While Confucius seems devoted to creating a rigorous order, the book usually given the title Doctrine of the Mean strongly implies that the best the sage can do is, by constant attention, create islands of order in the flow, through attention to ritual and the right behaviour and right speech for that situation. While Confucian thought, does not completely oppose violent imposition of order, the wise leader should primarily lead by example. The leader will be emulated, and if the leader is virtuous then the populace will tend that way. Imposition of general order is not the first step, but the last.
While it seems clear that Taoism is not suggesting the world is without order, Taoists imply that this is not a static order; it has patterns but they change, human’s cannot conceive correct order and human action easily disrupts the most powerful and stable flow. Classical Chinese thought suggests that working gently with the flow of reality with attention to the unintended consequences of our actions should be normal. It suggests that if disorder appears we are not working with the real flow of things, or we have mistaken ambitions.
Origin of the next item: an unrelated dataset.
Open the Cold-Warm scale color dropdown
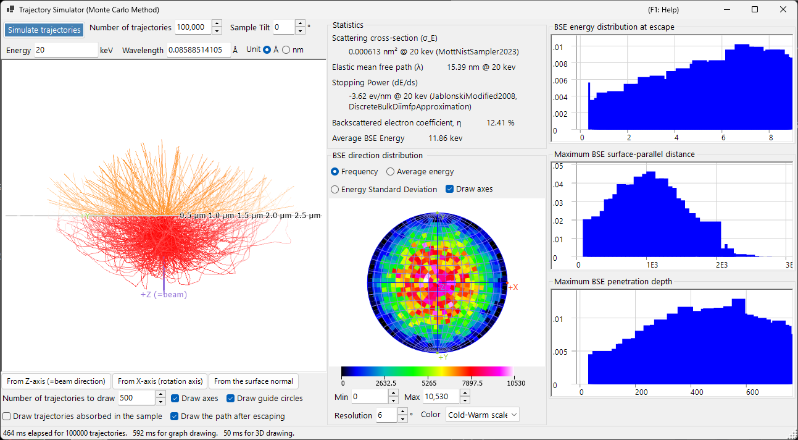Viewport: 798px width, 440px height. click(x=483, y=415)
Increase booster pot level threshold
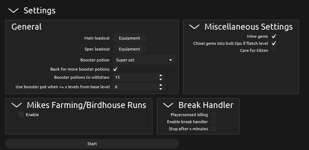The width and height of the screenshot is (309, 150). pos(161,85)
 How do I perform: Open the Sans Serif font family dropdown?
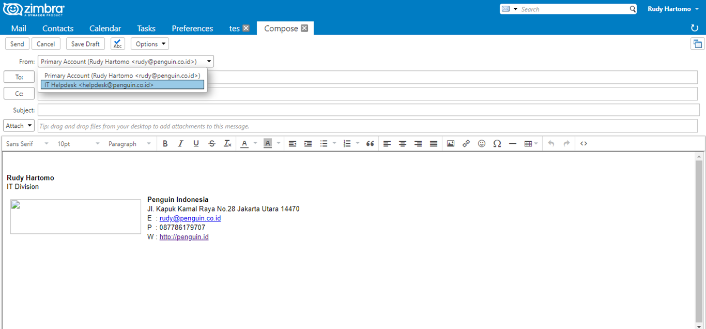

It implies real knowledge is tacit, rather than explicit, and comes from careful and attentive interaction with the world.
However, this rather obvious practice and understanding is not common in the contemporary world.
Jonathan – I enjoy your posts, and since the format allows me to respond from time to time, I will. Here are some thoughts about this one – not about the rendition of Chinese philosophy, but about the idea of flow in relation to chaos, the anthropocene etc.
The functions of metaphor are more cognitive and affective than predictive or pragmatic. ‘Flow’ works that way, normalising disturbance as something contained by a broader frame of stability – Tian or ‘Heaven’ – just as the sustaining downstream tug of a river frames its bends and waves and eddies. (Maybe the metaphor works better in places like China, where rivers mostly perennial, than in Australia, where often they are not.)
Perceptually, if we make allowance, as our bodies must learn to do, for the nonlinear relationships of size to weight, speed etc (ants can lift twice their body weight…), flow is a scalable phenomenon. Whether sluggish or in flood, it’s still the same river. In contrast, our emotional reactions to flow are not scalable, they are relative to time and space. That raging torrent is NOT the same river as the trickle it was before the rains came. The erosion of a mountain, the movement of blood through the body, and an explosion are all ‘flows’, but from a human point of view they are very different.